- Required task -
Write out everything from the line containing "Click the Referencia help question mark" down to the line containing "tap(658, 465)", keeping those two lines and each line between them unchanged.

[Collected data]
• • • •
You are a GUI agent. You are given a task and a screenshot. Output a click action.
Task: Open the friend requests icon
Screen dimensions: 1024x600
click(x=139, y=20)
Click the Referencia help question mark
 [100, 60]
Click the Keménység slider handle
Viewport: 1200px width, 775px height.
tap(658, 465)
• • • •
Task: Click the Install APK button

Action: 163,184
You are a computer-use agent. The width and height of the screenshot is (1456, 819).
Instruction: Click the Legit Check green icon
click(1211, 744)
• • • •
- Solution to the problem -
Click the Referencia help question mark
 [100, 60]
Click the Keménység slider handle
Viewport: 1200px width, 775px height.
tap(658, 465)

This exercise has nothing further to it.